State Priority Area: School Lunch
SPM-3: Percent of students enrolled in free or reduced price lunch programs
Annual Plan FY23:
Local Health Departments (LHDs) will continue to work with local education agencies (LEAs) and the child nutrition program to improve the Local Wellness Policy (LWP). LEAs are on a 5 year cycle to review the Child Nutrition Program Administrative Review. There are about 140 LEA sites that participate in this review. Each review lasts about 4 1/2 months. The LEA can help support the administrative review by evaluating the LWP and updating the requirements to the policy for each LEA.
Schools who have 50% free or reduced percentages will need to implement an alternative breakfast model by the end of the 2022-23 school year. LHDs will help promote, encourage, and provide technical assistance to schools who are required to implement breakfast. We will participate in community coalitions that support school meals such as breakfast and lunch. These could be Action for Healthy Kids, Utah Breakfast Expansion Team and Get Healthy Utah. Provide opportunities for educators, families, and communities to learn more about services and programs that support healthy school meals by participating in professional development opportunities and community activities. Continue to work with the child nutrition program to build services and programs that enhance the school meals programs.
- Provide training to LHD health educators on how to use WellSAT, a quantitative assessment tool to help improve school wellness policies. Increase the number of LHDs that provide support to LEA local wellness policies. Coordinate with the Utah State Board of Education Child Nutrition Specialist to help support the LEA’s wellness policy section during the Child Nutrition Programs administrative review.

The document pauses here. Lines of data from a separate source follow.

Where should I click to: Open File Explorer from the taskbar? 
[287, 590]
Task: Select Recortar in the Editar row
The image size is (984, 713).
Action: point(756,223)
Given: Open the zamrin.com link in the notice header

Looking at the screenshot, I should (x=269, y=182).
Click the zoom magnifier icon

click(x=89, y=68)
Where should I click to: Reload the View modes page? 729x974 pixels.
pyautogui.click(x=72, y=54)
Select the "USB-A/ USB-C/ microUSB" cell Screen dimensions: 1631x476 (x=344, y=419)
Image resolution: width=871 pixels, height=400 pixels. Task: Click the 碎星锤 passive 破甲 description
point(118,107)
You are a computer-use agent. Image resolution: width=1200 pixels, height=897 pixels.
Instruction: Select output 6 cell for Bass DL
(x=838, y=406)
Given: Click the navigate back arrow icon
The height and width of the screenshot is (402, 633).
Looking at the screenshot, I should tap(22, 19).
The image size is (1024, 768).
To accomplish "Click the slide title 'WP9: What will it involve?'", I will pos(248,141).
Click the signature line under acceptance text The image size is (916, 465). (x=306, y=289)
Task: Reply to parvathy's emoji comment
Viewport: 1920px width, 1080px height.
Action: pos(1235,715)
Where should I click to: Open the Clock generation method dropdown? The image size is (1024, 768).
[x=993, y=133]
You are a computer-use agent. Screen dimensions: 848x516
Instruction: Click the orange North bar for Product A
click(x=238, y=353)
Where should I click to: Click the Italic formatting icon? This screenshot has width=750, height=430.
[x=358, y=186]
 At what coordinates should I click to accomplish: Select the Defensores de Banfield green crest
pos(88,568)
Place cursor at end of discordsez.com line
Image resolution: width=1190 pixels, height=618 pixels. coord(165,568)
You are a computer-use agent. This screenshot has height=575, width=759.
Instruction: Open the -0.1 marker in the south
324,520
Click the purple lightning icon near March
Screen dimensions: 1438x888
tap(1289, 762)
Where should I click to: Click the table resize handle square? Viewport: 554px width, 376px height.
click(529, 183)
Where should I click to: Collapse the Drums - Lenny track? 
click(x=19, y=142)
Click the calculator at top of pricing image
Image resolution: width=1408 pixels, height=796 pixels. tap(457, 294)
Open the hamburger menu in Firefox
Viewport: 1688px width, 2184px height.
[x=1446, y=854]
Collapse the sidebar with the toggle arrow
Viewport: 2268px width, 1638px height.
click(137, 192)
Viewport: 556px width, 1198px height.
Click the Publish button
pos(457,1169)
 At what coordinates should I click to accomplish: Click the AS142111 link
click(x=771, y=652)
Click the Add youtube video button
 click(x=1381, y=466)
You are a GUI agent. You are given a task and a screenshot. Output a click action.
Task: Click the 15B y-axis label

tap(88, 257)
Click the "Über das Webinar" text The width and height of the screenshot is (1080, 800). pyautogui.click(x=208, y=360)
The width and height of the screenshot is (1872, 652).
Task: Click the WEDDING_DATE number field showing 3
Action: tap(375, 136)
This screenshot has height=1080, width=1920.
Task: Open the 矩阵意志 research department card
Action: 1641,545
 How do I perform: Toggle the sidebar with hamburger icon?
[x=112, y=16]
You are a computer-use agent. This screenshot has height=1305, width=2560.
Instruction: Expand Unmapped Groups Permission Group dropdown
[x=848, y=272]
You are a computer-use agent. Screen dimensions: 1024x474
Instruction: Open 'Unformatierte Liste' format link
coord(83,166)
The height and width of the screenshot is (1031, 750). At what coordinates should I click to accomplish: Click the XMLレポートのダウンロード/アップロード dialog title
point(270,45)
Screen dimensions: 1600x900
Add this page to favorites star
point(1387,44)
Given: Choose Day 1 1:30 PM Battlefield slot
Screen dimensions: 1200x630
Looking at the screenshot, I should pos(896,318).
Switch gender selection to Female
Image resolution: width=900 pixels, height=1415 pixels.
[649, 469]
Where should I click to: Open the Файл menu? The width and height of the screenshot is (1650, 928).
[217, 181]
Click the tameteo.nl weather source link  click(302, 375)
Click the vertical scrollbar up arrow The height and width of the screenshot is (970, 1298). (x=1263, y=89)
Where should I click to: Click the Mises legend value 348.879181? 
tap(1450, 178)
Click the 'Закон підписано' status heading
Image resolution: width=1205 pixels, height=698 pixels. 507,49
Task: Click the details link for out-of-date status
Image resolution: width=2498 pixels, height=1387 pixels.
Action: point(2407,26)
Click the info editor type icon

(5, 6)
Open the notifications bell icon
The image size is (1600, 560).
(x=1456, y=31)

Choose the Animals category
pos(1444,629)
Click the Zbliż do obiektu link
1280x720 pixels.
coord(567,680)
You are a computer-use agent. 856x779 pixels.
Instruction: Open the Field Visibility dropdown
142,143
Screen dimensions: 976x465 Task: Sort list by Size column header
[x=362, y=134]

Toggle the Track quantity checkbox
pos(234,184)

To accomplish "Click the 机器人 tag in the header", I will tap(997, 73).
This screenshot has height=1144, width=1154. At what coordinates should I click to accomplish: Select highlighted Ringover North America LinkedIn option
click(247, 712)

- Collaborate with the State Board of Education Child Nutrition Program to help educate families that meet the qualifications for free and reduced school meals to apply for services. Work with other state agencies to help simplify this process.
- Ensure that schools who are required to implement an alternative breakfast model during the 22-23 school year have the tools and resources to do so successfully. Educate LHDs about Start Smart.
The following NPM/SPMs are addressed in the Child Domain section.
NPM-13.2: Percent of children, ages 1 through 17, who had a preventive dental visit in the past year.
SPM-2: Percent of family members who live in the household that ate a meal together 4 or more days per week.